Exit le double seau d’eau
Cette technique consiste à imbiber des microfibres avec une juste quantité d’eau ; une fois usagées, celles-ci sont jetées dans un filet pour être lavées. Désormais, plus besoin du double seau, qui exigeait non seulement de déplacer d’importants volumes de liquide, propre et sale, mais aussi de répéter des gestes d’essorage. Ainsi, pour le lavage de 100 m2 de surface, à peine un litre est nécessaire contre quinze auparavant. « Pour les agents de nettoyage, le port de charge lourde a été divisé par vingt, précise Inga Zilina. Remplis, les petits seaux ne dépassent pas cinq kilos, permettant aux personnes ayant des restrictions d’aptitude de les utiliser. » Le nécessaire pour le nettoyage complet des classes peut tenir sur de nouveaux chariots, plus légers et ergonomiques. Ce qui évite des allers-retours pour les personnels.

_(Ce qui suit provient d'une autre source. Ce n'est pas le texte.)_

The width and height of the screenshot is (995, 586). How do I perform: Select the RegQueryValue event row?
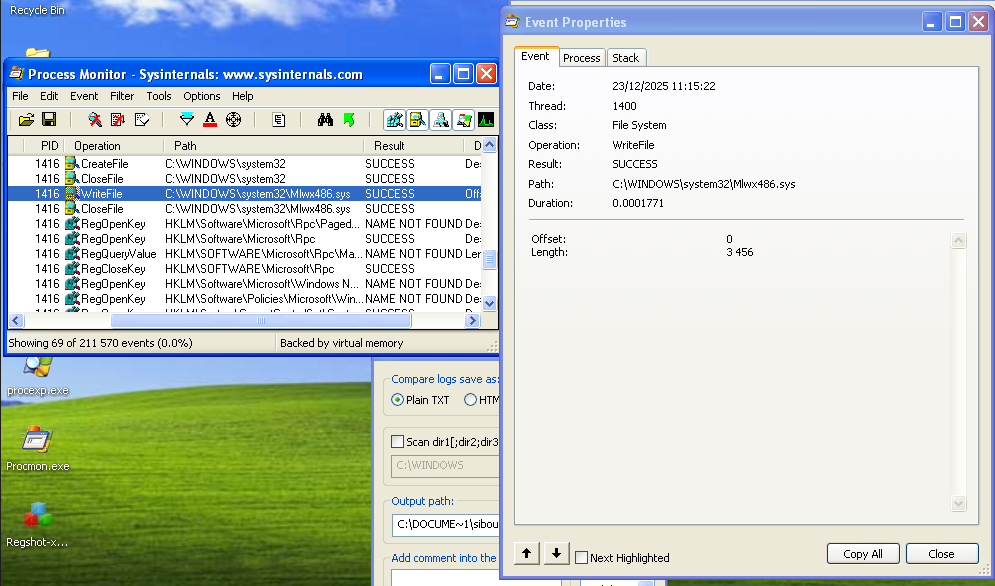tap(118, 254)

L’usage d’eau ozonée, une des solutions qui s’est dégagée pendant le processus de consultation, se substitue aux détergents, avec de multiples avantages : suppression d’exposition à des risques toxiques, meilleure qualité de l’air, absence de résidus à rincer sur les tables, économies en consommation d’eau et de produits… « On a gagné sur tous les tableaux », se félicite Inga Zilina. Avec, à la clé, le maintien en poste de deux personnes intolérantes aux produits chimiques, déclarées inaptes.
Pour les agents de nettoyage qui expérimentent ces nouveaux équipements, la différence se fait vite sentir. « Avant, je serpillais avec un balai long et lourd, témoigne Nathalie Favard, agente polyvalente depuis dix ans. Celui que j’utilise aujourd’hui, plus court et léger, est très maniable et passe facilement sous les chaises. » Doté de lingettes, le manche télescopique dont elle se sert maintenant a remplacé les chiffons qu’elle passait à la main sur les surfaces : « On fait moins travailler les poignets et les épaules, et ça va beaucoup plus vite. On arrive davantage à être dans les temps, ça réduit le stress et la fatigue », décrit cette femme de 53 ans, attentive à économiser ses gestes pour ne pas faire souffrir son dos fragile. « On n’a plus besoin de tourner autour des tables avec nos lavettes ; avec le manche, on reste droites, on ne tire plus sur les bras », renchérit Christelle Morera.
Eviter les pratiques de « surnettoyage »
Outre l’adaptation du matériel, les échanges ont porté sur l’activité même des agents de nettoyage. « Nous avons évalué le temps nécessaire par tâche, le nombre de passages par jour et déterminé l’utilisation des textiles en fonction des lieux », relate Eric Sorton, chef adjoint du service prévention. Une douzaine de protocoles de travail ont été établis, correspondant aux salles de classe, aux toilettes, etc. Du jamais vu. Il a fallu redéfinir ce qu’est la qualité de service au niveau de la propreté d’un établissement scolaire, notamment pour éviter des pratiques de « surnettoyage ».
Une évolution qui n’est pas anodine pour les agents de service polyvalents, prévient toutefois Damien Charles : « Ils peuvent voir dans la mise en place d’un service minimum de nettoyage une baisse du niveau d’exigence et perdre le sens de leur travail. » Si elle n’a pas encore réduit l’absentéisme, l’expérimentation a été plébiscitée dans les établissements pilotes. D’ici à 2023, la « méthode globale de nettoyage » devrait être étendue à tous les collèges du département.